Our Saving Pricniples

"Nothing of Importance This Day"- Dairy of King George III on July 4th 1776

America's independence was actually declared by the Continental Congress on July 2, 1776. However, Thomas Jefferson's document The Declaration of Independence was adopted on the July 4. In otherwords, this was a case where a document has overshadowed an actual event. By publishing those words, our founding fathers had effectively signed their own death warrants. Jefferson wrote that he intended the document to be a harmonize of the sentiments of the day. The Declaration was to be "an expression of the American mind," which was to placed "before mankind the common sense of the subject, in terms so plain and firm as to command their assent." Our founding fathers showed the sort of courage which bears repeating 228 years later. On the eve of Independence Day, John Adams wrote to his wife, "I am well aware of the toil, and blood, and treasure, that it will cost us to maintain this declaration, and support and defend these states.
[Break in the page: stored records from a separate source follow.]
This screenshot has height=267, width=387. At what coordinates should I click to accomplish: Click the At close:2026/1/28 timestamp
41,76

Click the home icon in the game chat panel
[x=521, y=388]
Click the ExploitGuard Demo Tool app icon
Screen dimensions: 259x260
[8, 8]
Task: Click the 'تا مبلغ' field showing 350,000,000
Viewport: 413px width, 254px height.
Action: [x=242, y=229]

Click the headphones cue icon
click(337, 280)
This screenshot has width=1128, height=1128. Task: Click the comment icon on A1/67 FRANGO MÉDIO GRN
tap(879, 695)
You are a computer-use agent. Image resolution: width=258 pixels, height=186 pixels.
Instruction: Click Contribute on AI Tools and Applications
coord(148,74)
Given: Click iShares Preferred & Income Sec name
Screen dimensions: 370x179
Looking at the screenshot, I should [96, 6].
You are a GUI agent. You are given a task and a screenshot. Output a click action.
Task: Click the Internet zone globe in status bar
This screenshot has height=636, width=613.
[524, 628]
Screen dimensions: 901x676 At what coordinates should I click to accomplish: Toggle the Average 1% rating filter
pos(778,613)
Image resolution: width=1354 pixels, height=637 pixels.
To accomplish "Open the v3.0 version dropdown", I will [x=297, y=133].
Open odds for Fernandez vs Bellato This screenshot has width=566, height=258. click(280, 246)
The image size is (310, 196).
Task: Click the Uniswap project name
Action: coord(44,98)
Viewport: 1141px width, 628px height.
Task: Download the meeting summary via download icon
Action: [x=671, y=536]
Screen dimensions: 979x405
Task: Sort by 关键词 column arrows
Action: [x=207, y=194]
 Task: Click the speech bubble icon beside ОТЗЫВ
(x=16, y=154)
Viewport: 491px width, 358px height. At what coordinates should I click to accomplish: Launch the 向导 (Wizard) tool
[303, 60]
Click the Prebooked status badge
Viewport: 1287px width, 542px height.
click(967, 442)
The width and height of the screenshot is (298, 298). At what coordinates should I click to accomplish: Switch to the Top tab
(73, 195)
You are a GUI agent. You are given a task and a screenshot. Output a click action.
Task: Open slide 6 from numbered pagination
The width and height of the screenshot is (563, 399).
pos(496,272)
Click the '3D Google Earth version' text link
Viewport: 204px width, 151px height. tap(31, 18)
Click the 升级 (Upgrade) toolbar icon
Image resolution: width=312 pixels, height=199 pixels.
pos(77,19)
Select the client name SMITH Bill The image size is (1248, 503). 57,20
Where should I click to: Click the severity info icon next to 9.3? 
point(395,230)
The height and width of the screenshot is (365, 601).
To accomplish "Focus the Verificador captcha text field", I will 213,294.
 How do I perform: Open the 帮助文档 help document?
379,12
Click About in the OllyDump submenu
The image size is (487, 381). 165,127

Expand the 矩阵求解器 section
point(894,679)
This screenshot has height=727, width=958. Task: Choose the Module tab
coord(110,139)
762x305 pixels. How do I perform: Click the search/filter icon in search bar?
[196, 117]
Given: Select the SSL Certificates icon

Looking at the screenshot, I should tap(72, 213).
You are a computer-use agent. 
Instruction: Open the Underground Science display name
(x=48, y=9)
Yet, through all the gloom, I can see the rays of light and glory; I can see that the end is more than worth all the means, and that posterity will triumph." Upon signing the document, John Hancock joked, "There! His Majesty can now read my name without glasses. And he can double the reward on my head!" After signing the document, Ben Franklin reminded his friends, "We must all hang together, or assuredly we shall all hang separately."The abolitionist Fredick Douglass called the declaration our "saving principles". He reminds us today "to be true to them on all occasions, in all places, against all foes, and at whatever cost." Lincoln's words might chime our mystic chords of memory:

The assertion that "all men are created equal" was of no practical use in effecting our separation from Great Britain; and it was placed in the Declaration, not for that, but for future use. Its authors meant it to be, thank God, it is now proving itself, a stumbling block to those who in after times might seek to turn a free people back into the hateful paths of despotism. They knew the proneness of prosperity to breed tyrants, and they meant when such should re-appear in this fair land and commence their vocation they should find left for them at least one hard nut to crack.